*** Begin section ***

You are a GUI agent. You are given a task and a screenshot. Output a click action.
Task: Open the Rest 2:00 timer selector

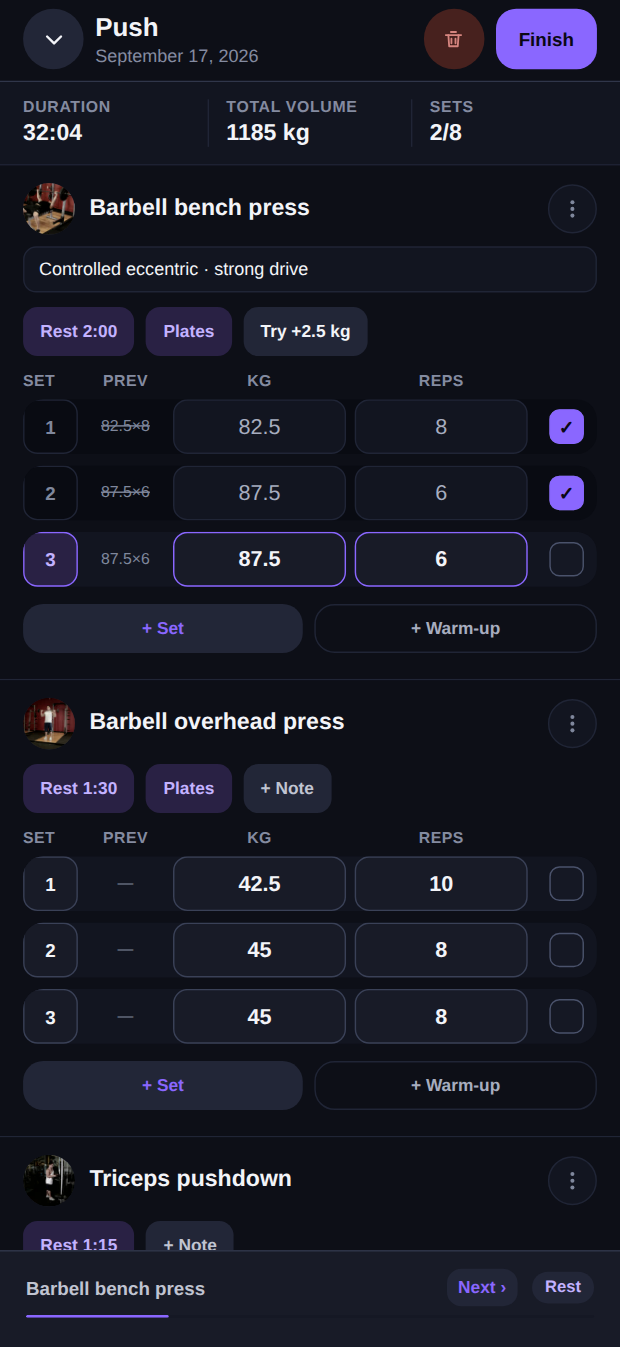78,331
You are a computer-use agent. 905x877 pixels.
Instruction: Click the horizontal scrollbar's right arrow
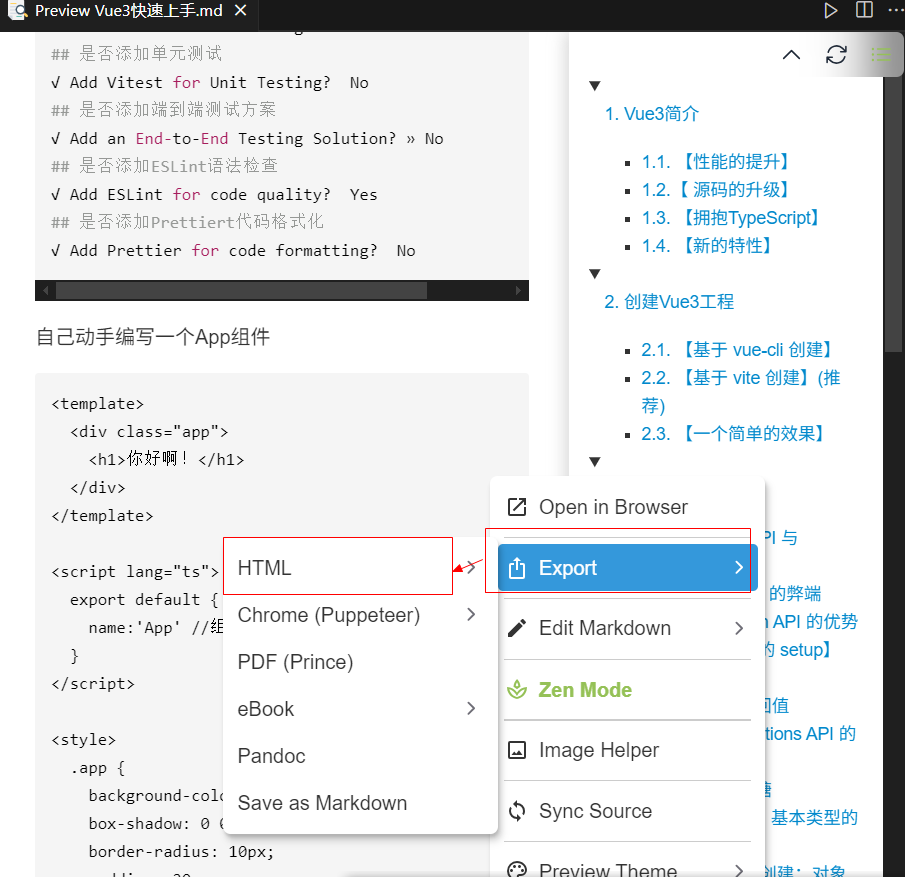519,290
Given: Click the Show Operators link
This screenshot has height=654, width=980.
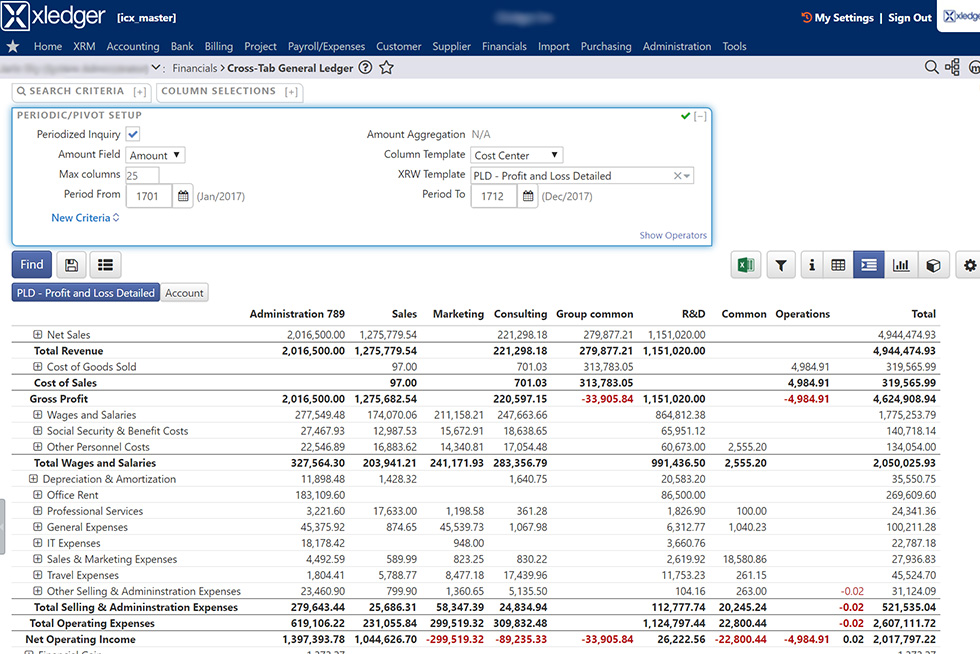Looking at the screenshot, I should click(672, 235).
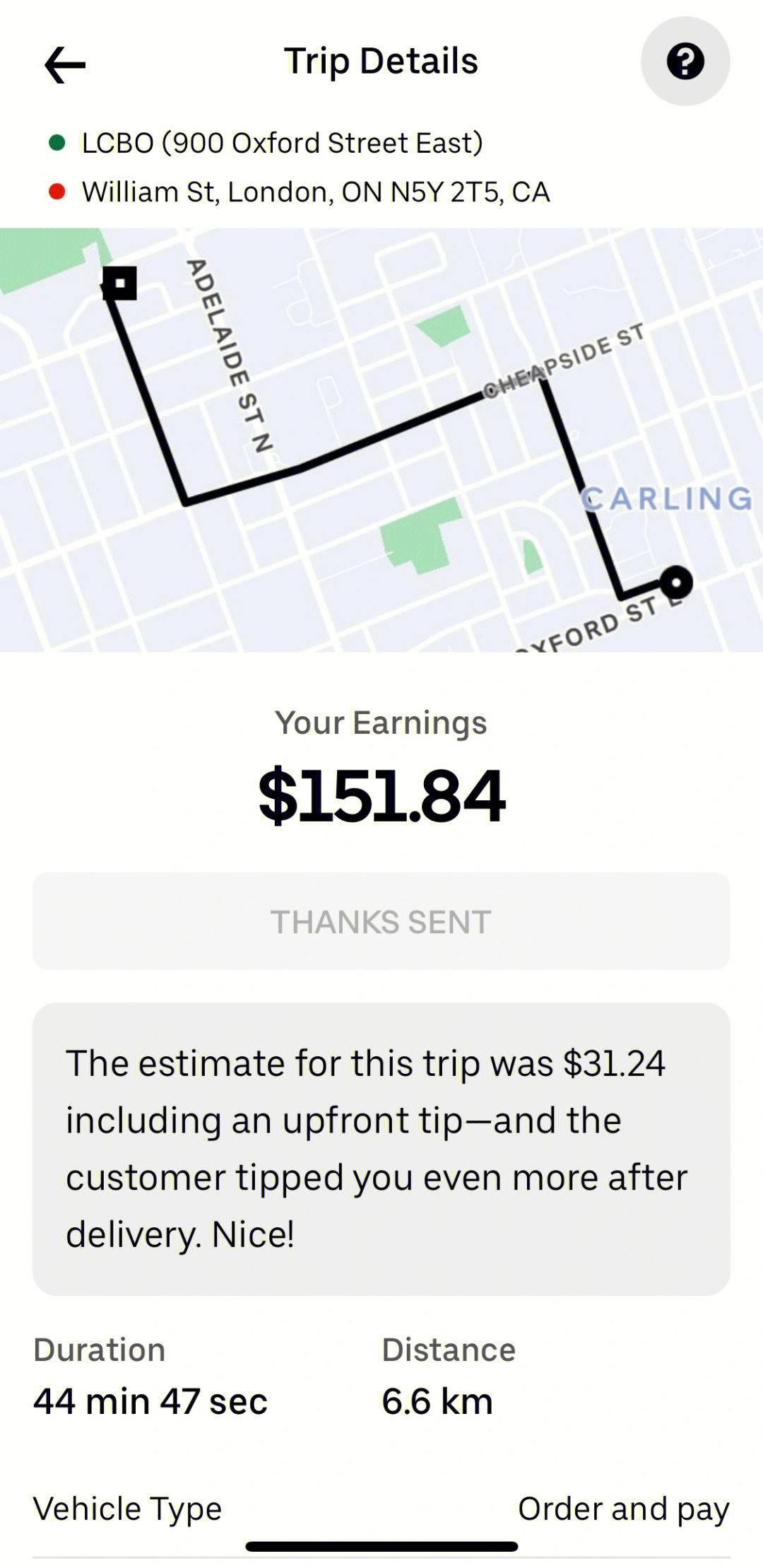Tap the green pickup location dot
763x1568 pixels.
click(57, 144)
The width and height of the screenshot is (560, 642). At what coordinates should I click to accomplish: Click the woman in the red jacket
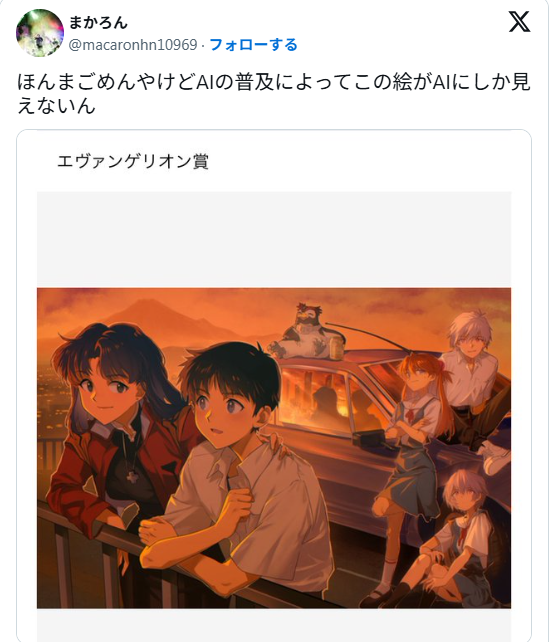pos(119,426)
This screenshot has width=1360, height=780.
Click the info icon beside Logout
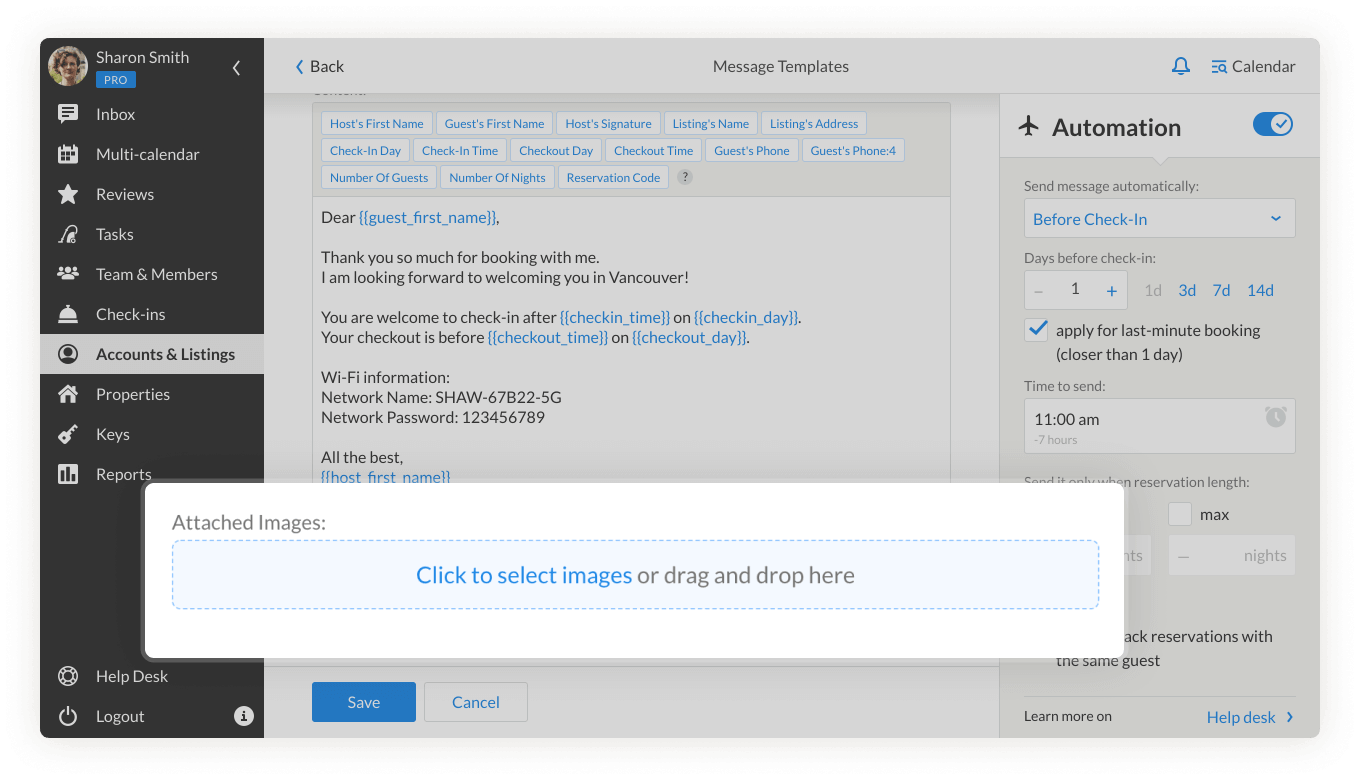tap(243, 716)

*** End section ***

### AIM OF THE EXERCISE:
Tell me how many lines of the data hold the word "agent", giving only the number.

### RESPONSE AREA:
2